Start of Task material
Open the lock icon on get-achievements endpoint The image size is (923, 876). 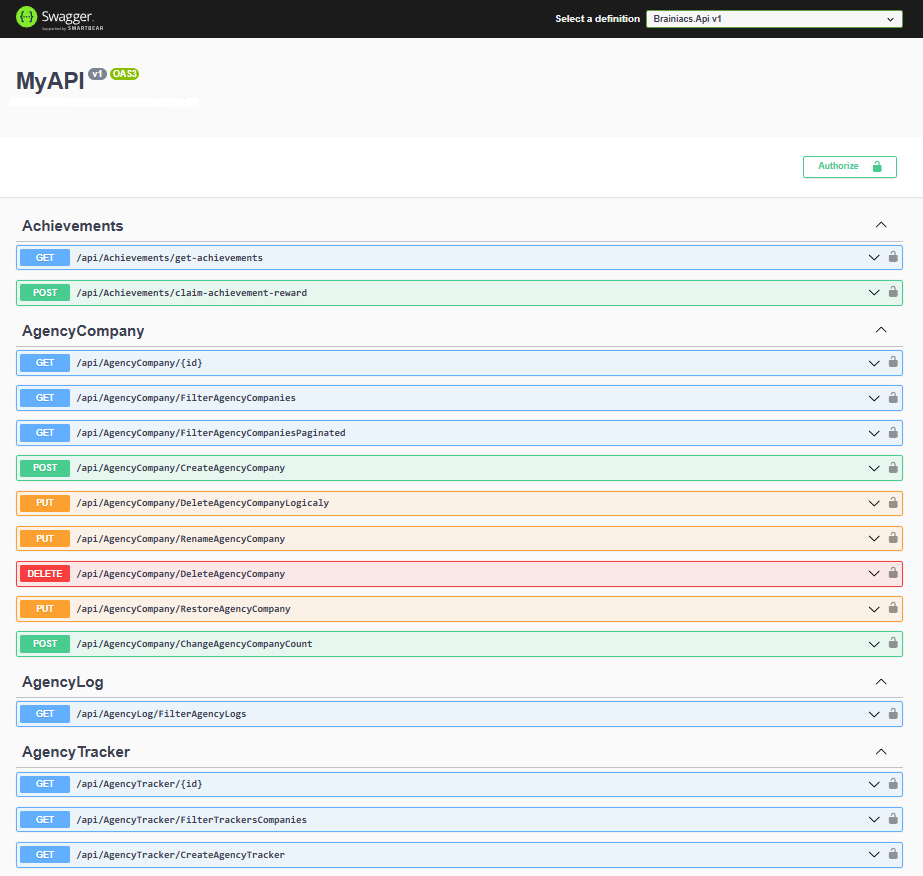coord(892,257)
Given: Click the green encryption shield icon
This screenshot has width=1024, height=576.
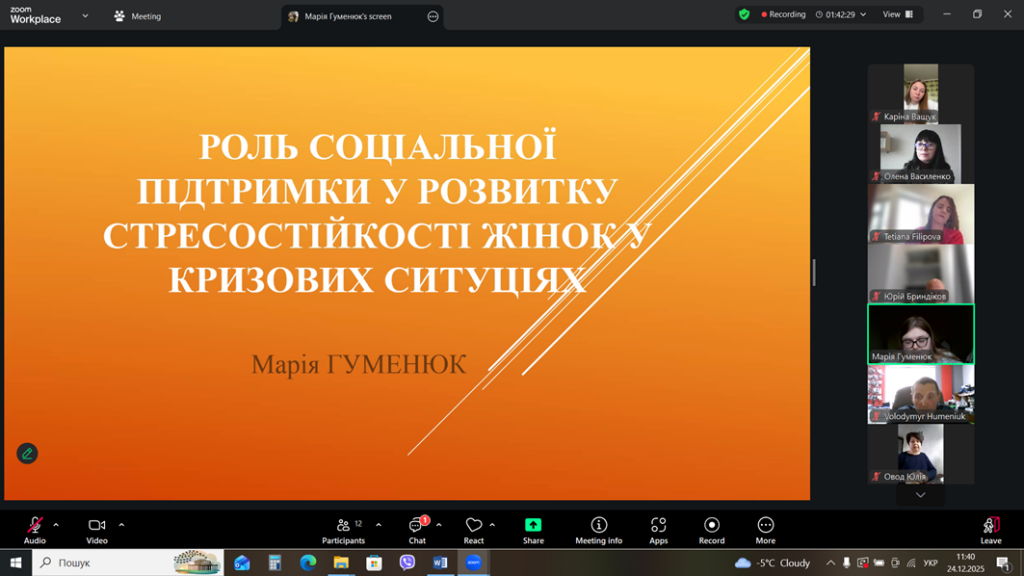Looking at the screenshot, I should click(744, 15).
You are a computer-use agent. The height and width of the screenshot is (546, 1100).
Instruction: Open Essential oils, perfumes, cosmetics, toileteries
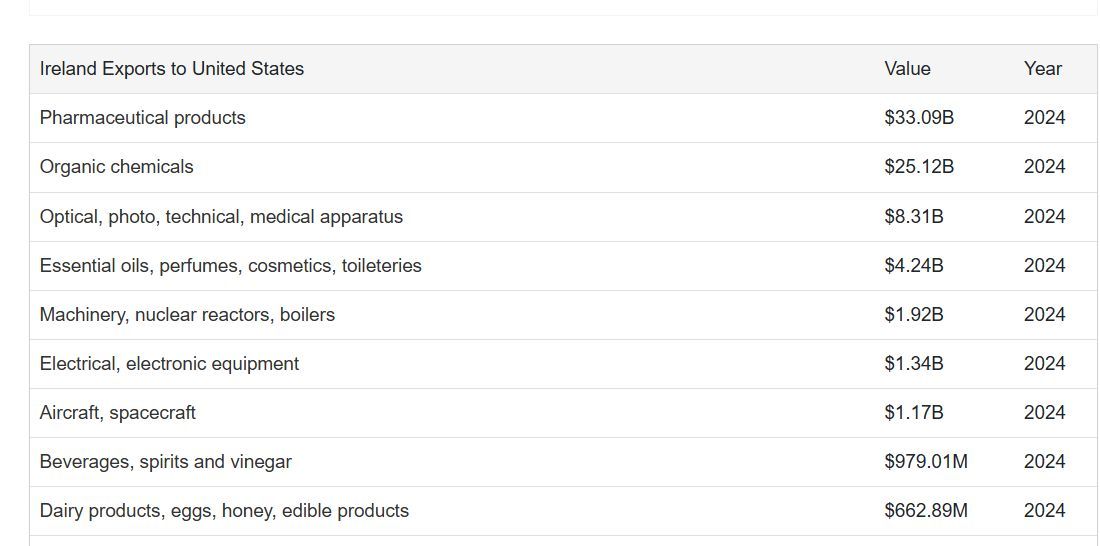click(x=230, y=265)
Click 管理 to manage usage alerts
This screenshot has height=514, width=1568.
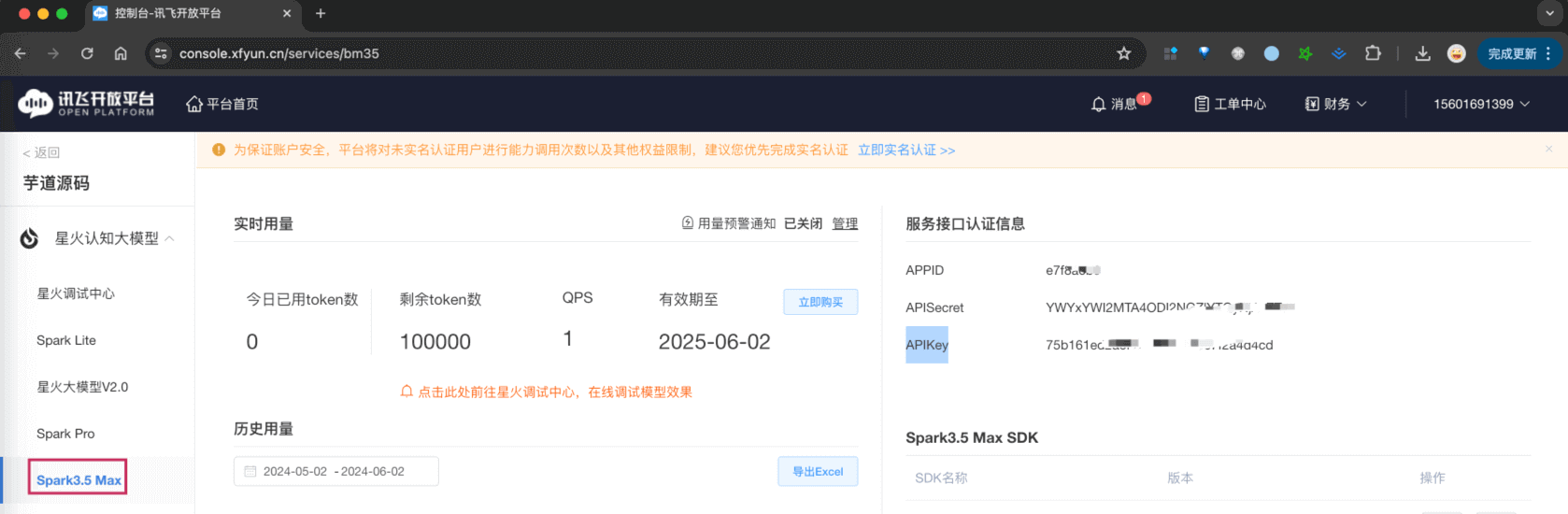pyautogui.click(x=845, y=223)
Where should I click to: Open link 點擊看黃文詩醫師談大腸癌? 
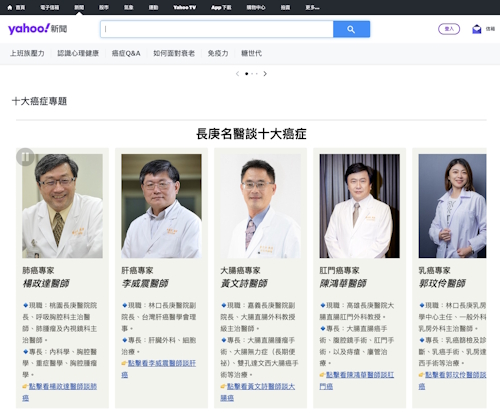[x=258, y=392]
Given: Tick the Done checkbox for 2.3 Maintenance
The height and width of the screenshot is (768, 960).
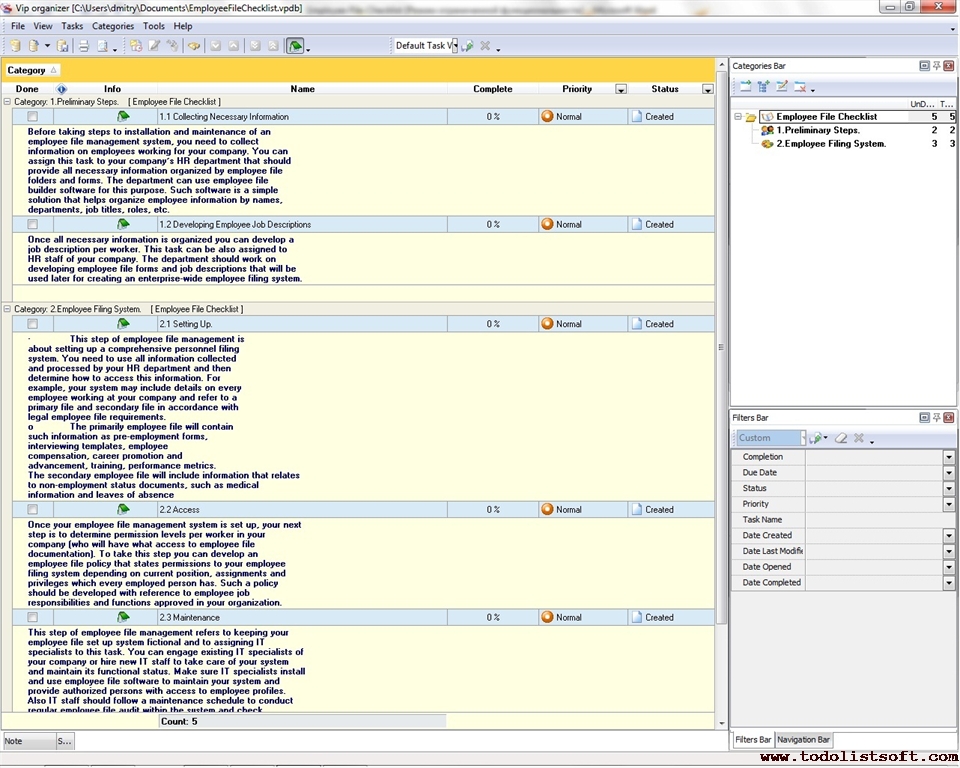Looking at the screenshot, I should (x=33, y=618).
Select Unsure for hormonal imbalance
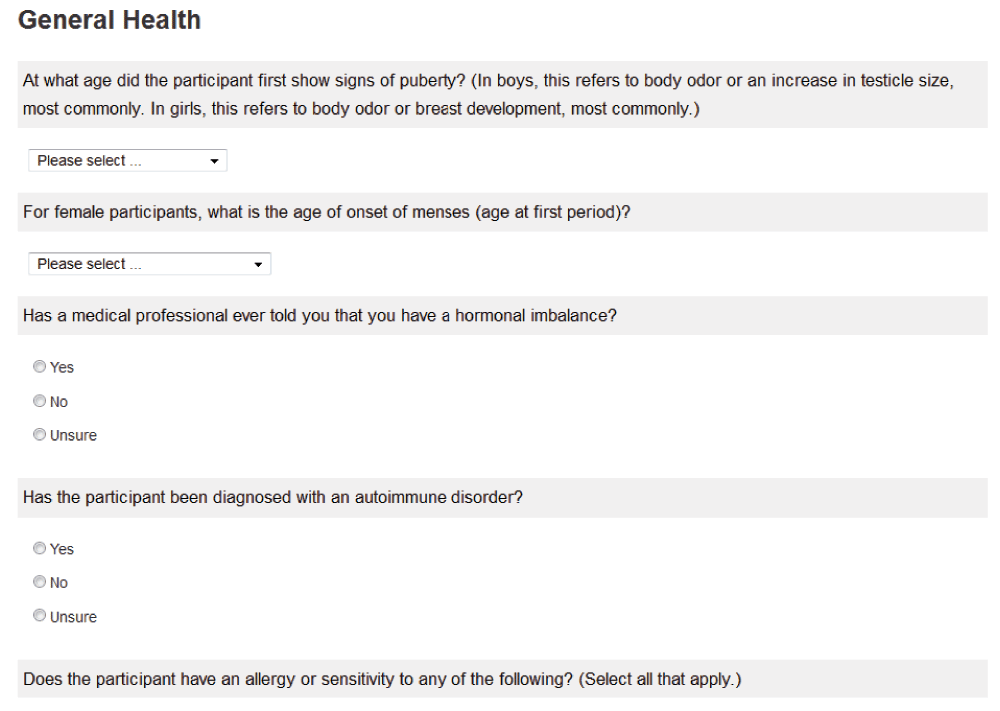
End of Task material
* Work instruction *
Each line from the one containing "Instruction: Open Essential" through the last line of the entries above is to be extracted exactly. Pictures are not part of the copy.

* Task output *
Instruction: Open Essential oils, perfumes, cosmetics, toileteries
click(x=230, y=265)
Click 管理 to manage usage alerts
This screenshot has height=514, width=1568.
pyautogui.click(x=845, y=223)
Where should I click to: Open link 點擊看黃文詩醫師談大腸癌? 
[x=258, y=392]
Given: Tick the Done checkbox for 2.3 Maintenance
The height and width of the screenshot is (768, 960).
Looking at the screenshot, I should (x=33, y=618).
Select Unsure for hormonal imbalance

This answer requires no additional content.